EXERCISE REQUIREMENTS » Copy all of the records below verbatim.

PROVIDED RECORDS »
===============
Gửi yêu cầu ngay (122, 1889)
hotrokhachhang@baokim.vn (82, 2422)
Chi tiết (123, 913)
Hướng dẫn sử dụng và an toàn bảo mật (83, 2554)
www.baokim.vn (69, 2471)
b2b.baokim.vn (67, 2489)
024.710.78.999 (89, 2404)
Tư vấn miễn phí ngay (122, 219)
===============
WRITTEN RESPONSE »
Gửi yêu cầu ngay (122, 1889)
hotrokhachhang@baokim.vn (82, 2422)
Chi tiết (123, 913)
Hướng dẫn sử dụng và an toàn bảo mật (83, 2554)
www.baokim.vn (69, 2471)
b2b.baokim.vn (67, 2489)
024.710.78.999 (89, 2404)
Tư vấn miễn phí ngay (122, 219)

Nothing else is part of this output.